Horizontal transfer of molecules, which include signal proteins, bioactive lipids, and genetic material, through microvesicles or exosomes (EVs) is a recognized method of intercellular communication implemented in numerous physiological and pathological processes1,2,3,4,5,6,7,8,9,10,11,12.
In the last few years, the role of EVs in cancer genesis has been subjected to intense study due to recent discoveries on their role in cancer development, progression and metastatic niche formation13,14,15,16,17. Recently our group has demonstrated that exosomes isolated from the sera of cancer patients are able to transfer malignant traits to immortalized cells such as HEK293 (Human Embryonic Kidney cells) and oncosuppressor-mutated cells (OMCs) such as BRCA1-mutated human fibroblasts. Cancer exosomes would trigger their transformation into cancer cells as proved by the cancer masses that the treated OMCs generate when transplanted into NOD-SCID mice18,19,20,21. More important, we demonstrated that BRCA1-mutated fibroblasts turned into cancer cells, which exhibited phenotypical and immunohistochemical differentiation comparable to the cancer of the donor patients18,19. These discoveries, for the first time, confirmed the legitimacy of the hypothesis that the metastatic process might be secondary to an horizontal transfer of malignant traits rather than to circulating cells. According to this theory, metastatic disease might be independent from cell relocation and be a process reproducible at distance through the uptake of circulating cancer factors by primed cells located in target organs and their subsequent transformation into cancer cells with phenotypes analogous to the donor primary cancer cell22,23,24,25.
The ability of the OMCs to “sense” neoplastic factors circulating in the serum, uptake them, turn into malignant cells and give cancer masses when transplanted into NOD-SCID mice was further investigated by our group to verify if this peculiar feature could be incorporated into a biological platform and be used as a liquid biopsy test for cancer screening. This first biological based cancer-screening liquid biopsy test was called MATER-D platform (Metastatic and Transforming Elements Released Discovery platform) and preliminary evidence of its effectiveness in differentiating benign from malignant lesions and in detecting solid and hematological neoplasias was reported in a pilot study26.
In the present work, we aimed to verify if a different type of OMCs such as the human epithelial breast cell line MCF10A27,28 with a PTEN deletion was as effective in sensing oncogenic factors circulating in the sera of cancer patients as the OMCs we previously studied18,19.
The tumor suppressor gene PTEN (Phosphatase and tensin homolog) is a central negative regulator of the PI3K/AKT signaling cascade that influences multiple cellular functions including cell growth, survival, proliferation and migration in a context-dependent manner. Loss of PTEN function (due to mutations, deletions, or epigenetic silencing) is involved in many solid and hematological human malignancies29,30.
In addition to the above objective, we sought to strengthen the validity of the MATER-D platform and assess its effectiveness in detecting precancerous and early cancer lesions such as dysplasia and carcinoma in situ arising in different organs.

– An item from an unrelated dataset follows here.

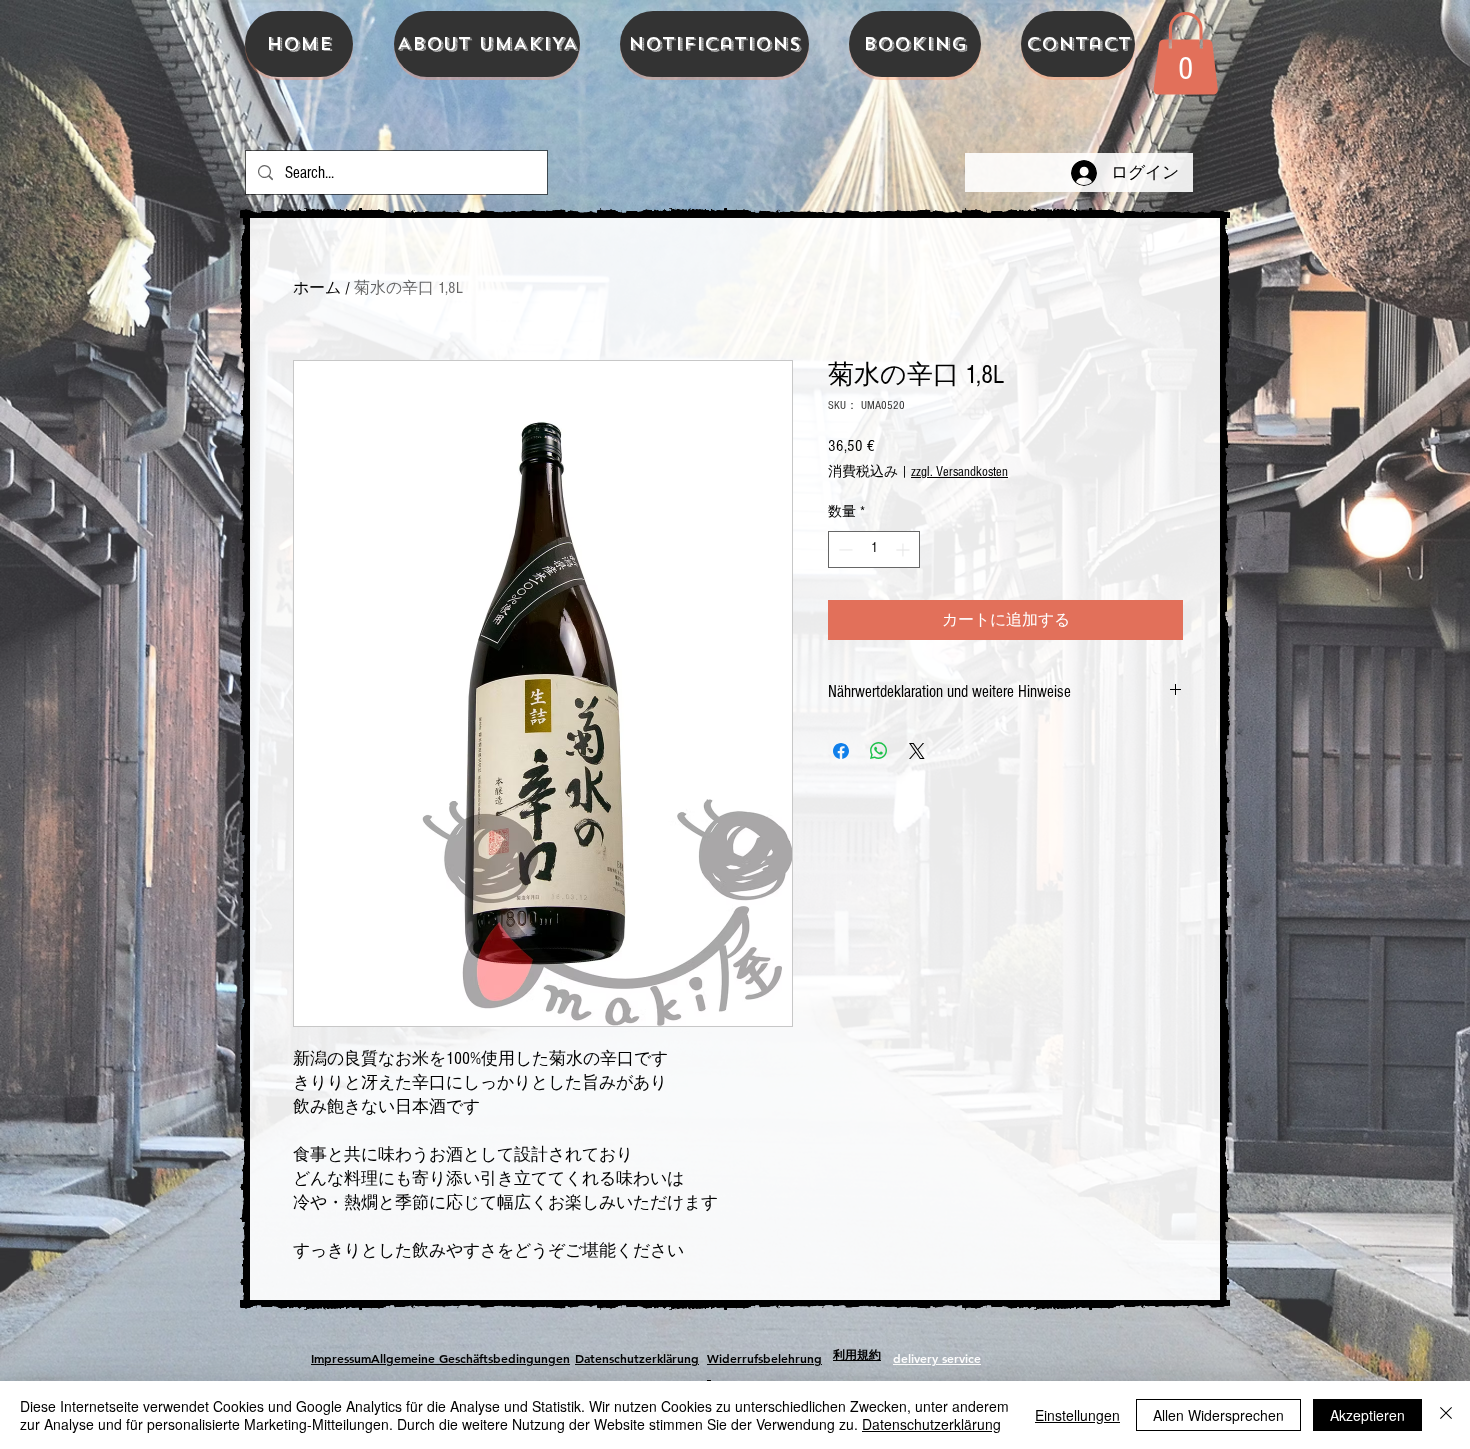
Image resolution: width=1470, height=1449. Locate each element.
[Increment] (904, 549)
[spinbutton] (874, 549)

When exposed to cancer patient’s sera, MCF10A cells with a deletion of the PTEN gene turned malignant, as confirmed by the cancer masses obtained in NOD-SCID mice after xenotransplantation. PTEN-deficient MCF10A cells exposed to sera of a cohort of healthy patients, used as a control group, never gave any cancer masses when transplanted in NOD-SCID mice. These findings confirmed the concept that different types of cells with different oncosuppressor mutations can uptake circulating cancer factors, turn malignant and may be used in biological based liquid biopsy tests.
The MATER-D platform was able to detect dysplasia and carcinomas in situ lesions in the five different organs that were investigated (pancreas, colon, gallbladder, breast and skin). Surprisingly enough, circulating factors were detected in patients even years after the removal of precancerous and non-invasive lesions strengthening the validity of the hypothesis that the metastatic process might occur before cancer cells invasion of the basal membrane and be independent from cell migration.
Immunohistochemistry analysis of the xenotransplants obtained in mice after injection of OMCs treated with different cancer sera revealed that the immunohistochemistry patterns of malignant differentiation in BRCA1-mutated fibroblasts and PTEN-deficient MCF10A cells were always identical regardless of the cancer sera type that the cells were exposed to, confirming that horizontal transfer of malignant traits is a concept applicable also to epithelial cells (MCF10A) with a different oncosuppressor mutations (PTEN) than the ones previously investigated (BRCA1, P16 and P53)19,20,25. Furthermore, this unique discovery showed that malignant differentiation of target cells located in different organs, through horizontal transfer of oncofactors might be dependent on the histology of the target cells rather than the type of circulating cancer messengers.
Taken together, these observations shed new insights on the mechanisms behind the horizontal transfer of malignant traits and corroborate the validity of the claim that oncosuppressor-mutated cell-based liquid biopsy tests might be regarded as promising platforms for cancer screening, which deserve further study in properly designed clinical trials.